■ PROBLEM STATEMENT:
In the entries that follow, repeat exactly the lines from the one that has "1068x534 pixels. How" through the one that has "Given: Click the GBK 编码 encoding button", but omit pictures.

[Collected data]
◆ ◆ ◆ ◆ ◆
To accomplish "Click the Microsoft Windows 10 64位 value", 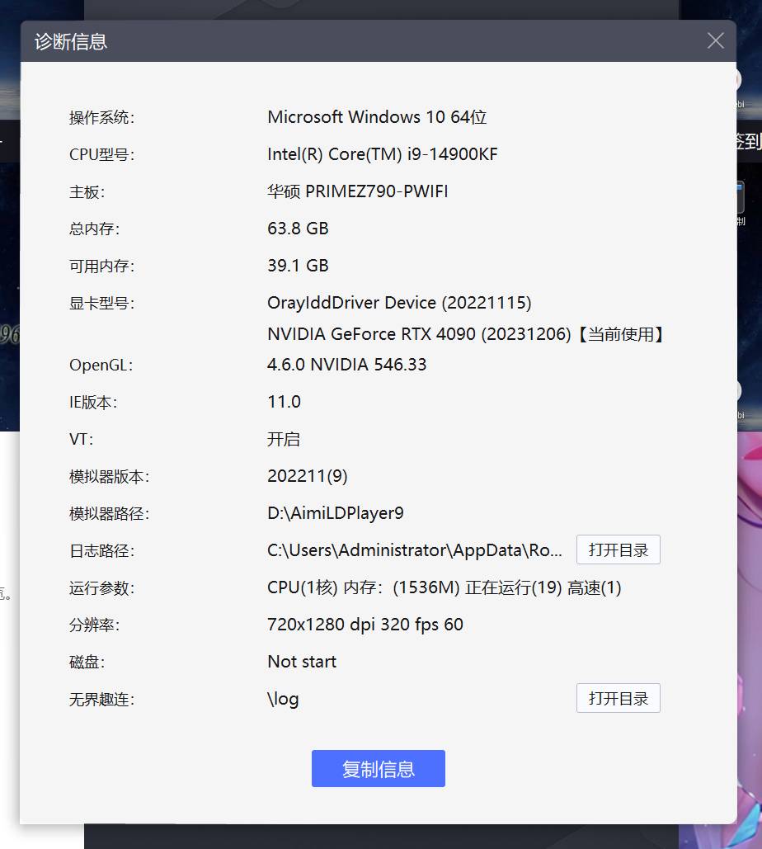I will [377, 117].
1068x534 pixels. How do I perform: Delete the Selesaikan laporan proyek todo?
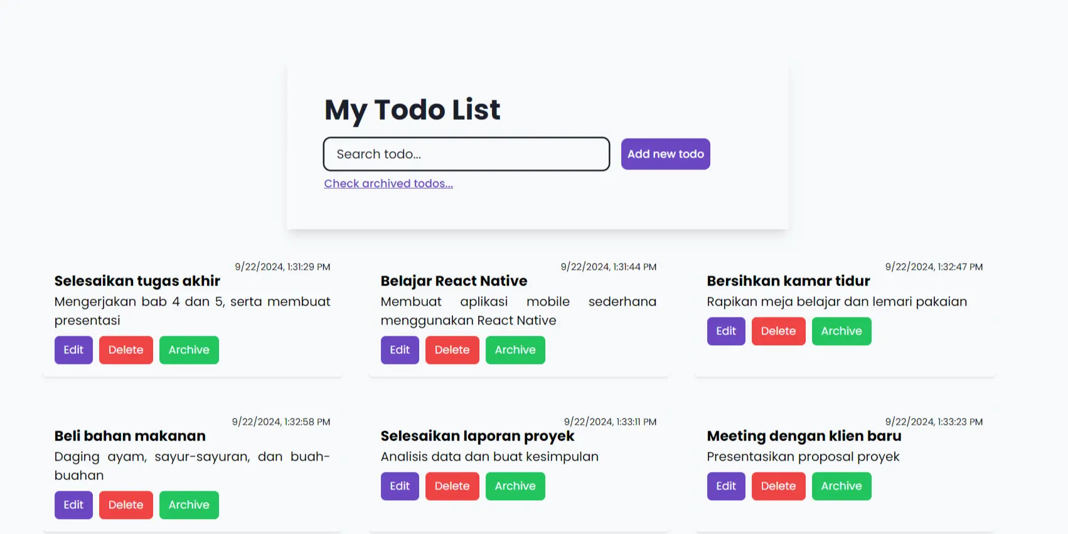pyautogui.click(x=452, y=486)
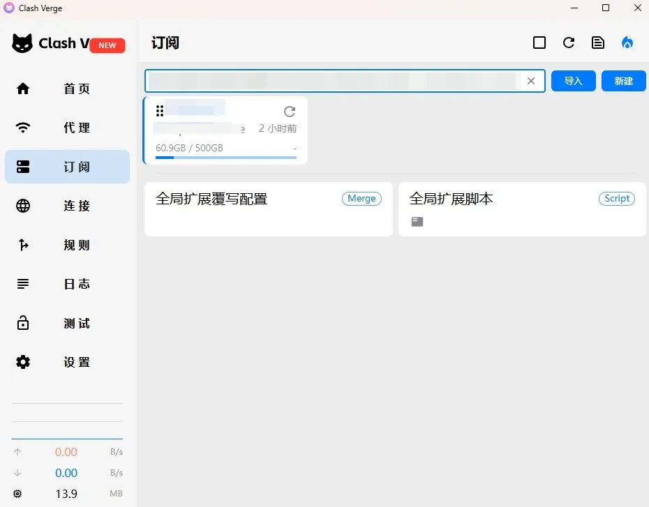649x507 pixels.
Task: Click the Clash Verge cat logo
Action: [x=23, y=43]

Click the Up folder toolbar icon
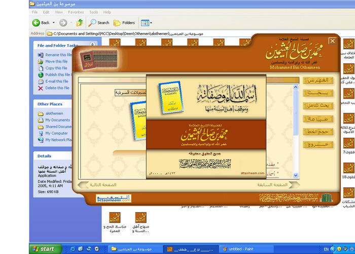click(80, 22)
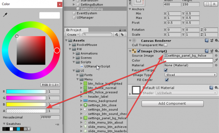This screenshot has height=133, width=219.
Task: Open Canvas Renderer preset sliders icon
Action: [212, 41]
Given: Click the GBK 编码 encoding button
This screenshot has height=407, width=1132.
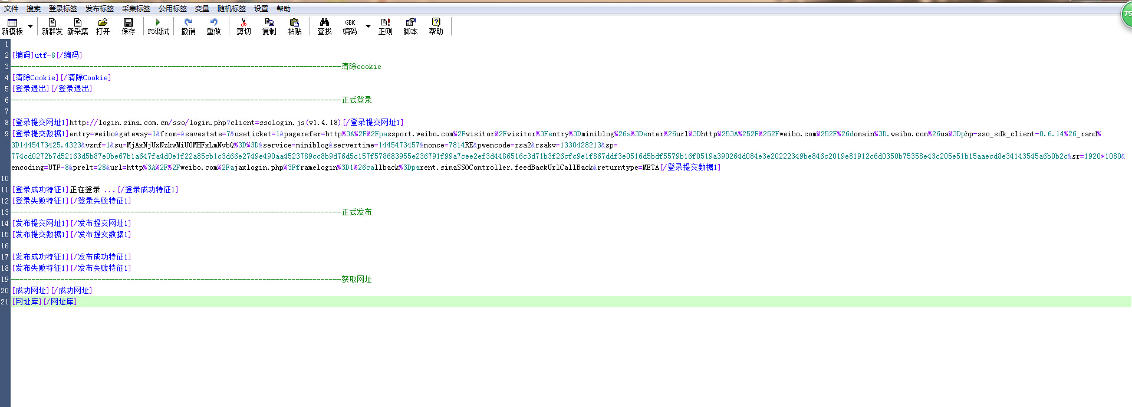Looking at the screenshot, I should point(350,26).
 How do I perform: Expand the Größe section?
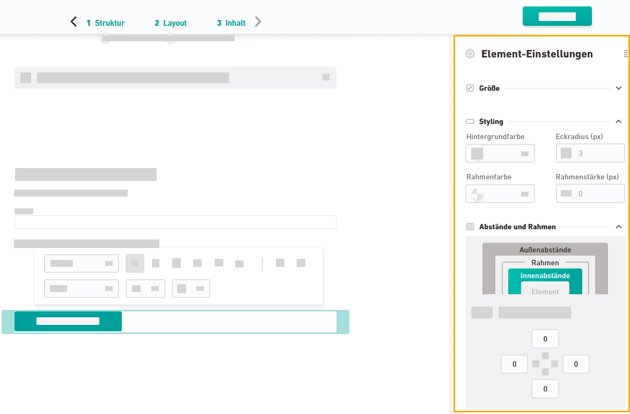pos(618,88)
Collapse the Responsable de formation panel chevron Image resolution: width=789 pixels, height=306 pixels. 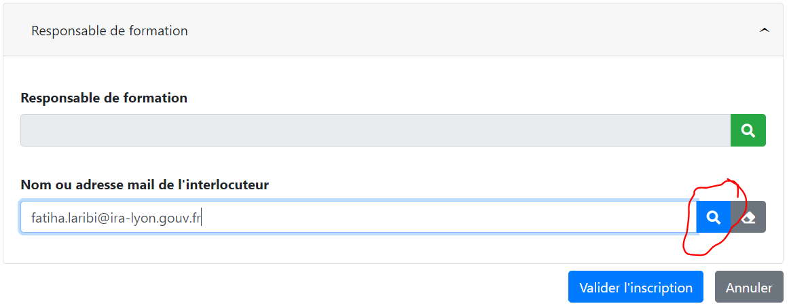coord(765,31)
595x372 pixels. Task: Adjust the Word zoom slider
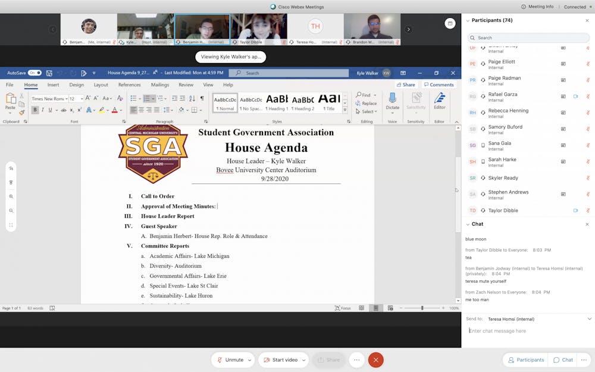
◆ ◆ ◆ ◆ ◆
■ RESULT:
1068x534 pixels. How do I perform: Delete the Selesaikan laporan proyek todo?
pyautogui.click(x=452, y=486)
649x507 pixels.
Task: Click the Clash Verge cat logo
Action: [x=23, y=43]

Click the Up folder toolbar icon
click(80, 22)
This screenshot has height=133, width=219.
Task: Open Canvas Renderer preset sliders icon
Action: [212, 41]
Given: Click the GBK 编码 encoding button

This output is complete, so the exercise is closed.